Fivos Kalogiannis

Φοίβος Καλογιάννης
/ˈfi.vos/ /ka.loˈʝa.nis/
UC San Diego

I am broadly interested in optimization theory for machine learning, deep learning, and (multi-agent) reinforcement-learning.

I am a CS PhD student at UC San Diego advised by Prof. Mikhail Belkin focusing on optimization for machine learning. Previously, I earned my MS in Computer Science at UC Irvine advised by Prof. Ioannis Panageas where I worked extensively on algorithmic game theory, multi-agent reinforcement learning, and optimization. Before that, I did my undergrad in Electrical and Computer Engineering at the National Technical University of Athens.

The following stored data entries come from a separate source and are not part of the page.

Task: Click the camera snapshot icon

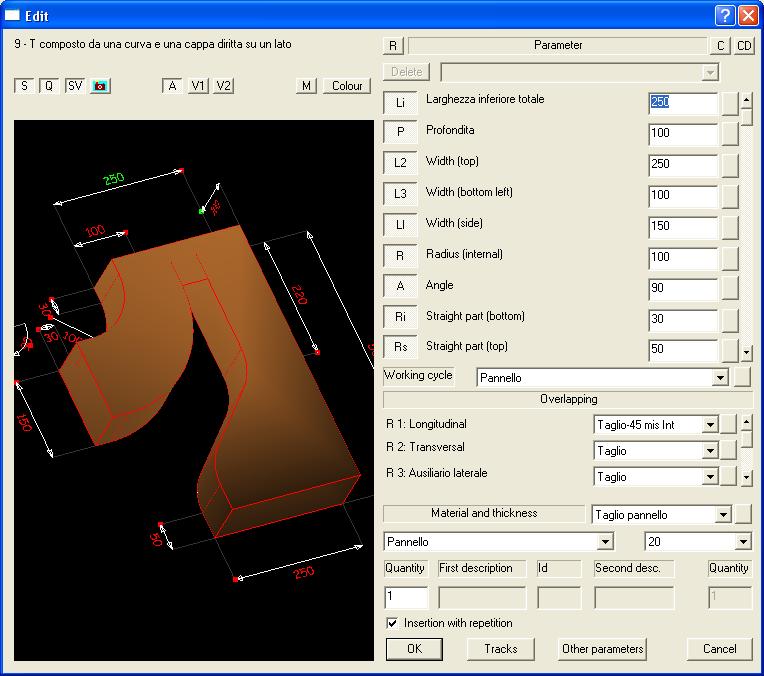Action: pyautogui.click(x=100, y=86)
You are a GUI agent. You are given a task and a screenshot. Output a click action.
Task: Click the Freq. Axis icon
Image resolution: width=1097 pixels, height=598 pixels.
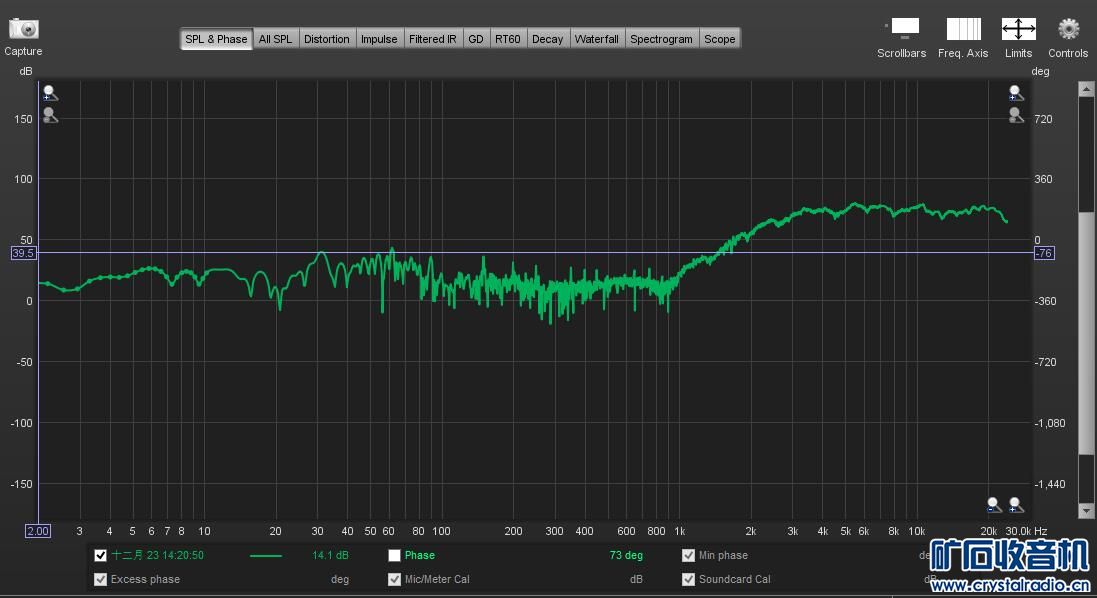point(963,28)
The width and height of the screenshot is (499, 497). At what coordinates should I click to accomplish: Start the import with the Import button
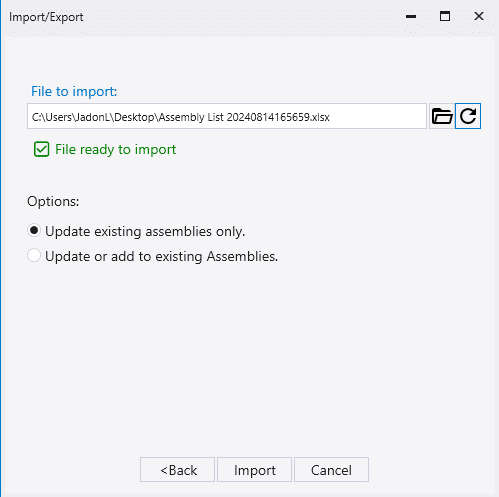[254, 470]
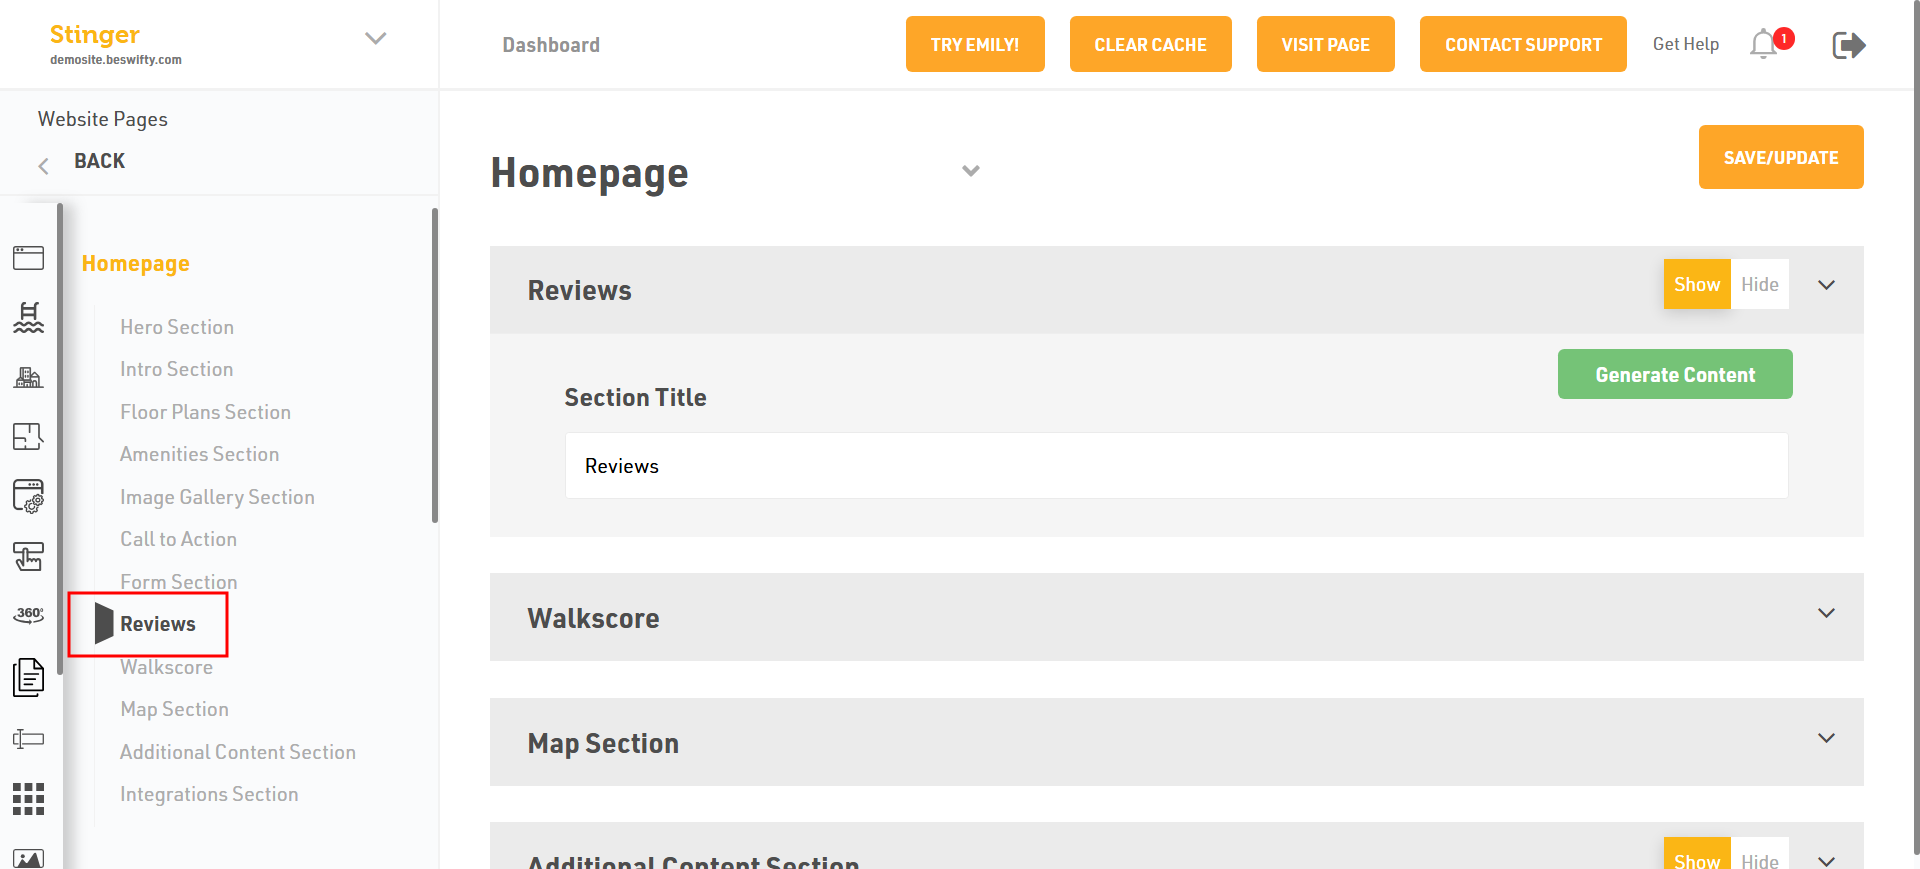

I grew up on Lemnos, a remote island of the North Aegean Sea.

news

Sep 18, 2025 Policy gradient can provably bluff! Check my NeurIPS ‘25 paper with Gabriele Farina settling the theoretical problem of convergence of REINFORCE-style algorithms in imperfect information games: Policy Gradient Methods Converge Globally in Imperfect-Information Extensive-Form Games.
May 1, 2025 New ICML ‘25 paper with Manolis Vlatakis and Ian Gemp & Georgios Piliouras tackling multi-agent convex utility RL using the proximal PŁ condition to show convergence in min-max optimization.
Sep 25, 2024 New paper accepted at NeurIPS 2024 with Jingming Yan and Ioannis Panageas! Title: Learning Equilibria in Adversarial Team Markov Games: A Nonconvex-Hidden-Concave Min-Max Optimization Problem (on arxiv, soon).